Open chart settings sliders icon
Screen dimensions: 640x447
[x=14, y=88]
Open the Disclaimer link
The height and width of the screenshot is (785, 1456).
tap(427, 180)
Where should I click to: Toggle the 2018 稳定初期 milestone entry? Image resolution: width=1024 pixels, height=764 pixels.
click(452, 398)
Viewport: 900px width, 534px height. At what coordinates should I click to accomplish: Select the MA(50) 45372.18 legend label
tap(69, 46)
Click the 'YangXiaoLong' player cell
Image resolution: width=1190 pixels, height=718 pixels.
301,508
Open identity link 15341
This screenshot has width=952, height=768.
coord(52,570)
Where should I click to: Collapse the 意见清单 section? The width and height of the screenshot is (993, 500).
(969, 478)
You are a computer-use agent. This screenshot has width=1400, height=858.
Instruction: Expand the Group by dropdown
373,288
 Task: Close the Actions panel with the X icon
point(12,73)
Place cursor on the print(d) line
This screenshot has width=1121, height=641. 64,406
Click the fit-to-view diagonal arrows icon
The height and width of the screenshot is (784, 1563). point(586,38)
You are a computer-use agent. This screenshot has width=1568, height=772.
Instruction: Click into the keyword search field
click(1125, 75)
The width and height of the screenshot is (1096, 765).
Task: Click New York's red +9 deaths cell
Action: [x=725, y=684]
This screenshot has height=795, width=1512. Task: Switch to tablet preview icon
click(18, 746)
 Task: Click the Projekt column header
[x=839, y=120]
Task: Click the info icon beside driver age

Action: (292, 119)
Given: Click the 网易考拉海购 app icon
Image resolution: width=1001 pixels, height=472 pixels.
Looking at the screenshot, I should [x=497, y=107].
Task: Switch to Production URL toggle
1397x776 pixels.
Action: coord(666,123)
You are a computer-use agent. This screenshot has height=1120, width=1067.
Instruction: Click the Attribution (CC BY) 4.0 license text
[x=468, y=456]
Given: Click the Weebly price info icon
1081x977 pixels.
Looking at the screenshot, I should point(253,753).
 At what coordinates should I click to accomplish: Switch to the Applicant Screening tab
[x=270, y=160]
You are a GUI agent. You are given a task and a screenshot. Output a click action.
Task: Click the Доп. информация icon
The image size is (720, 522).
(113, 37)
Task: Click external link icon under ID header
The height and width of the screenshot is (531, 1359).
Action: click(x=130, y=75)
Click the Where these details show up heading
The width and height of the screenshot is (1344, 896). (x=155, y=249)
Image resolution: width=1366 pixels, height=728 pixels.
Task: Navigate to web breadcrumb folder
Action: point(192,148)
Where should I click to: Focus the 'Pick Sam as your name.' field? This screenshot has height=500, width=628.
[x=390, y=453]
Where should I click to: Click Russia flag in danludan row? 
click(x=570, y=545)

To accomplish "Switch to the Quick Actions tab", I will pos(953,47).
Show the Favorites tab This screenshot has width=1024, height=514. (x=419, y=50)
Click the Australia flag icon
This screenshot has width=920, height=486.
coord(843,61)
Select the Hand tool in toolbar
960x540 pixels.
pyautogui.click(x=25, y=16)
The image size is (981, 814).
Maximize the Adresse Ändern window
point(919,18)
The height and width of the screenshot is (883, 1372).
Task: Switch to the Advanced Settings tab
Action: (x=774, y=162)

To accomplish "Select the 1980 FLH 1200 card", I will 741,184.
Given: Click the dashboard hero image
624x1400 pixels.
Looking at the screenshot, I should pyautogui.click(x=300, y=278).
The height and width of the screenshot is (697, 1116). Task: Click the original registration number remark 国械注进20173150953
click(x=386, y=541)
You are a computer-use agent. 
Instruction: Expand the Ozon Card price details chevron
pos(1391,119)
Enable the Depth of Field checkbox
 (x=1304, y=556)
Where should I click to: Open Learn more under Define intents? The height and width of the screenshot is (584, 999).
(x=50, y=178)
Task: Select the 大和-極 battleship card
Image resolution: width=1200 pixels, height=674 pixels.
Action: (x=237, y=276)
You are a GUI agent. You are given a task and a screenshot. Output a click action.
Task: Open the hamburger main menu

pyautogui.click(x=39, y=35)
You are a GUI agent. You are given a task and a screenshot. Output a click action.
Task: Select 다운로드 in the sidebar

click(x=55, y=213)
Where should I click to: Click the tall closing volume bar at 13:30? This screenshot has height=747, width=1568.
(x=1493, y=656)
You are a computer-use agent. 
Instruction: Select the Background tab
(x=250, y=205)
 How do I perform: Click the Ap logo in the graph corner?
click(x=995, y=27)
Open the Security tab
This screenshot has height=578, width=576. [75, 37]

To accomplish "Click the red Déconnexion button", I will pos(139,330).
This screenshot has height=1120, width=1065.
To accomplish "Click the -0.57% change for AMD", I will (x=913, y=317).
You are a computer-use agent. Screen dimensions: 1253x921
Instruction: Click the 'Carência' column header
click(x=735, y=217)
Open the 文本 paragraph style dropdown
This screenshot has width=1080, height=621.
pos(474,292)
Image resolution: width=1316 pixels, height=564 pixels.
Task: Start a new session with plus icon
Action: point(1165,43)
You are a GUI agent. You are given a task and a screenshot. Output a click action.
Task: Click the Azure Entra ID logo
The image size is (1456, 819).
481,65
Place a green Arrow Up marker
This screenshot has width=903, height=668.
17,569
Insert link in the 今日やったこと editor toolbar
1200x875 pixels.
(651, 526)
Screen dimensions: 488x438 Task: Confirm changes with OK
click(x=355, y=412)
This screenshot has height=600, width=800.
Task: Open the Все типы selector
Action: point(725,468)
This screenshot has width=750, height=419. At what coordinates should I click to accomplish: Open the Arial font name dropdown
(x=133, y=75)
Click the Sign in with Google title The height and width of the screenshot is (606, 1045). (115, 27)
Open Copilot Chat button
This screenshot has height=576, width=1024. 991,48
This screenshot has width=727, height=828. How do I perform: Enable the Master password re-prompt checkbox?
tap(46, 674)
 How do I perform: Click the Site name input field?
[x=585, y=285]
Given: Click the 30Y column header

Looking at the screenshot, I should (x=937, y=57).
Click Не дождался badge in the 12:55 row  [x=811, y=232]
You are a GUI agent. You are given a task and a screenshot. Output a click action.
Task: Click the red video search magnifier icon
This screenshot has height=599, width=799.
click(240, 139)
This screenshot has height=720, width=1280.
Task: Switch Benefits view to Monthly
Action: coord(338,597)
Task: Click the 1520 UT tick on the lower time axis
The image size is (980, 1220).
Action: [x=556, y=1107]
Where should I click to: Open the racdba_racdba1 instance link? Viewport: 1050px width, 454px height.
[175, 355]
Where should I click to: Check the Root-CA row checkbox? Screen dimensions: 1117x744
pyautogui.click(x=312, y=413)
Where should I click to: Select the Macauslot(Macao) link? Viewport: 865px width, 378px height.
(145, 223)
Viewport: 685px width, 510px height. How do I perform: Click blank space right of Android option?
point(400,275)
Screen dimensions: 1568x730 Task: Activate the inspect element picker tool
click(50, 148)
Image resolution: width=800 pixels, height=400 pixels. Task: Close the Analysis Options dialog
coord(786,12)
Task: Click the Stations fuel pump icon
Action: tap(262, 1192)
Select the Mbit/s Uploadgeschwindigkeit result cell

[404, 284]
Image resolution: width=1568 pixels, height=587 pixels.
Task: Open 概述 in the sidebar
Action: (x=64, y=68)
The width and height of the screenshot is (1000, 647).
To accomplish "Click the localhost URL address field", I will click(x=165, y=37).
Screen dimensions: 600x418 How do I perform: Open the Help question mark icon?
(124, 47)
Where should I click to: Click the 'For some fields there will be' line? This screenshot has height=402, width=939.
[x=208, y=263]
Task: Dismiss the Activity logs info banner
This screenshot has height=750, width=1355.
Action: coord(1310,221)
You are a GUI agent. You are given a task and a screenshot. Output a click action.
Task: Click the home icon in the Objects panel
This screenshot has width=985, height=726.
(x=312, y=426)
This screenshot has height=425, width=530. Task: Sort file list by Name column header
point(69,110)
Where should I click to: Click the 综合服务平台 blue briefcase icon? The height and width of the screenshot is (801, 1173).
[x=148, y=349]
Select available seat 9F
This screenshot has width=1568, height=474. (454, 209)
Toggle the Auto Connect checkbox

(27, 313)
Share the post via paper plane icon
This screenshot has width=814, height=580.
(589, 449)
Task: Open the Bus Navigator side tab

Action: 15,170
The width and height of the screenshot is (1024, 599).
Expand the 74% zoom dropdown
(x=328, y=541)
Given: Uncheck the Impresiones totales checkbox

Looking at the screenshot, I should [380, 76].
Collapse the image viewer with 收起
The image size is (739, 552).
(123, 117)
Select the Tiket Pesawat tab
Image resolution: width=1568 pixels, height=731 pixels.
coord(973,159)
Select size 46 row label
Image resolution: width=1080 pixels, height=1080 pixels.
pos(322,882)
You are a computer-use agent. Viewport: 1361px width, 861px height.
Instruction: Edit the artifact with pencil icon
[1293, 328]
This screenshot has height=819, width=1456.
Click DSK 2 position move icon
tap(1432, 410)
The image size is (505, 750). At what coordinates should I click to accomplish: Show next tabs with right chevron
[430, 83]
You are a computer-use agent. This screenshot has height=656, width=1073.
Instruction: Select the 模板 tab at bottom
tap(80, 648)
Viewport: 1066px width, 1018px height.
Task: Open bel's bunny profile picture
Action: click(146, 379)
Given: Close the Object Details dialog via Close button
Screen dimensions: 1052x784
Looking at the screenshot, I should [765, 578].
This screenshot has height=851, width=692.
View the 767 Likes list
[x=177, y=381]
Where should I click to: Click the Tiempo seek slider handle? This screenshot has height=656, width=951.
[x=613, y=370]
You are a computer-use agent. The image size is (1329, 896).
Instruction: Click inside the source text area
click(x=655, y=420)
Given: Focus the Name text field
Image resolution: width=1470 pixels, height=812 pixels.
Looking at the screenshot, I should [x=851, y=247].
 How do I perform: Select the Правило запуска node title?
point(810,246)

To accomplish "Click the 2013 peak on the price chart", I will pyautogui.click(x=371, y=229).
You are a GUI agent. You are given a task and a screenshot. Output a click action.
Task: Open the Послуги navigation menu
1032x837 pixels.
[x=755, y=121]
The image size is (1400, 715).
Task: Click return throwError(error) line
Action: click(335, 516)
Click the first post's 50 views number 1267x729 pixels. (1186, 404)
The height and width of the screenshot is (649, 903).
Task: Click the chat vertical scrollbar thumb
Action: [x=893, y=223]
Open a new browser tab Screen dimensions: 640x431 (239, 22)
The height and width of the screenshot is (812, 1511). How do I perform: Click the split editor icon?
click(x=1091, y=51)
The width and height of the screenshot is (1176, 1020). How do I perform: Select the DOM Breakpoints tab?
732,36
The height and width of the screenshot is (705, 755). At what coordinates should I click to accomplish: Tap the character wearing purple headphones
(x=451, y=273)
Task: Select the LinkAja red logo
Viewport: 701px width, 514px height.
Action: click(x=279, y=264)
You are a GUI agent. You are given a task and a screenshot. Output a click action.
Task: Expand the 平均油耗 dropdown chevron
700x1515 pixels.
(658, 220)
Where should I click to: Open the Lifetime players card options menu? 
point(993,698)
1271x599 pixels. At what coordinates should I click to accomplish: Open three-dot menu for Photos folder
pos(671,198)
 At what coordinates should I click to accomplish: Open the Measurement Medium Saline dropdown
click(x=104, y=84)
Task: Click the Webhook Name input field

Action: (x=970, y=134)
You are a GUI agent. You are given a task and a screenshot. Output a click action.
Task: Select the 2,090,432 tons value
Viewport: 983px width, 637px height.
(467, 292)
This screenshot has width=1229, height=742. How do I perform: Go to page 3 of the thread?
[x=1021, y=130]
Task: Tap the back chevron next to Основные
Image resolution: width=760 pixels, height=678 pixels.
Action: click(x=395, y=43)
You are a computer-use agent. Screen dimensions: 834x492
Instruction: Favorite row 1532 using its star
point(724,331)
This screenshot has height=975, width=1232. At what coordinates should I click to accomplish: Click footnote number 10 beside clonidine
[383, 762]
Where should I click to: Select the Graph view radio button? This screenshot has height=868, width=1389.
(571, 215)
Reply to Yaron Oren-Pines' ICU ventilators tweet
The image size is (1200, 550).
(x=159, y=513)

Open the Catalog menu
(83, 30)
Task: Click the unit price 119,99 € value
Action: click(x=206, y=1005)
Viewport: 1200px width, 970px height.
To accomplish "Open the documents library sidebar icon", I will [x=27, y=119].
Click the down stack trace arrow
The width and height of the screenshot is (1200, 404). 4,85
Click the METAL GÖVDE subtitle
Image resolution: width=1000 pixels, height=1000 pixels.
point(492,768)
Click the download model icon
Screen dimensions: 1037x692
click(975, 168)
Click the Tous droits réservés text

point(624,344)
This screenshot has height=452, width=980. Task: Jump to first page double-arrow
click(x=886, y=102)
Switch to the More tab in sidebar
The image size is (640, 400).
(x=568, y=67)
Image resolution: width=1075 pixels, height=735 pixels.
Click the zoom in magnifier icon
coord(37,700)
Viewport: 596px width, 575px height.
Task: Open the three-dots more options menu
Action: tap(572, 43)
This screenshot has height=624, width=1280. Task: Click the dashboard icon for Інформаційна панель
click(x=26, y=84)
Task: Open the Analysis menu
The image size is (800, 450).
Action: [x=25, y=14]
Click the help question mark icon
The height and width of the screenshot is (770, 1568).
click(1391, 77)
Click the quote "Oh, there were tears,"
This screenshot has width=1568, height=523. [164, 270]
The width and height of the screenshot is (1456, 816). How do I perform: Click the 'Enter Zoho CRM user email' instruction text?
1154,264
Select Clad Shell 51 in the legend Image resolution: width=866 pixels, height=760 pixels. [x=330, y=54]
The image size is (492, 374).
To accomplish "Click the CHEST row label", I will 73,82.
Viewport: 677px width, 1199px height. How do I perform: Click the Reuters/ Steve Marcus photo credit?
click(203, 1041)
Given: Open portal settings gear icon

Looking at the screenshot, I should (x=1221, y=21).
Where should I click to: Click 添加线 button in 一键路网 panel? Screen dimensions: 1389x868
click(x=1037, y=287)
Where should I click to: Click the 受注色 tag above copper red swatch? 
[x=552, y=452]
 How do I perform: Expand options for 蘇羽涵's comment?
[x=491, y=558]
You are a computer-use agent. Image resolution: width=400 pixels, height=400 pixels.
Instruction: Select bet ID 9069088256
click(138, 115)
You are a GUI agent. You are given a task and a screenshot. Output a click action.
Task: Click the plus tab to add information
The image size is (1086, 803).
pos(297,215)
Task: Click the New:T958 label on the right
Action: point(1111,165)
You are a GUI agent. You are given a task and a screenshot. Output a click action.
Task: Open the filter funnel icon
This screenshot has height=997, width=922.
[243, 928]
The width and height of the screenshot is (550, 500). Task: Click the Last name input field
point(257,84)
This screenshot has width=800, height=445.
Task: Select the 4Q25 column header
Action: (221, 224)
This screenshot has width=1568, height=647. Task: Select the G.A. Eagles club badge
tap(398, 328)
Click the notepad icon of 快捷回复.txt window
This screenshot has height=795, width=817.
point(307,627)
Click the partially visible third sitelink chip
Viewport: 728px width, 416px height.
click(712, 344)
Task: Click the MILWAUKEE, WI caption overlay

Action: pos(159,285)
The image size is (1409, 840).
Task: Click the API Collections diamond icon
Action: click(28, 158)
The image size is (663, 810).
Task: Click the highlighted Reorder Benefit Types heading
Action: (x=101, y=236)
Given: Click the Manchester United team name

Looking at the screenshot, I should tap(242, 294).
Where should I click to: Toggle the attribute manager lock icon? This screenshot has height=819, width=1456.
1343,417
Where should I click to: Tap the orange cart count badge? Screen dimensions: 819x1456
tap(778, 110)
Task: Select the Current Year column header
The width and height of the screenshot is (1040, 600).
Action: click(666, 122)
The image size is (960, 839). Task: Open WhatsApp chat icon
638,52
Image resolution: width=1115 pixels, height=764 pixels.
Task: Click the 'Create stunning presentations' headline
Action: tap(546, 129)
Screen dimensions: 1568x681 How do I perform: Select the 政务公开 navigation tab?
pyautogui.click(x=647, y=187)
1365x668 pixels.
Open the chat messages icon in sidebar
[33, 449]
----
• Task objective: The response should be the listing above, limited to the lines between the one holding "This screenshot has width=727, height=828." and the one holding "Task: Click the red", inclusive, reproduced exactly.

• Solution to this problem:
This screenshot has width=727, height=828. How do I perform: Enable the Master password re-prompt checkbox?
tap(46, 674)
 How do I perform: Click the Site name input field?
[x=585, y=285]
Given: Click the 30Y column header

Looking at the screenshot, I should (x=937, y=57).
Click Не дождался badge in the 12:55 row  [x=811, y=232]
You are a GUI agent. You are given a task and a screenshot. Output a click action.
Task: Click the red video search magnifier icon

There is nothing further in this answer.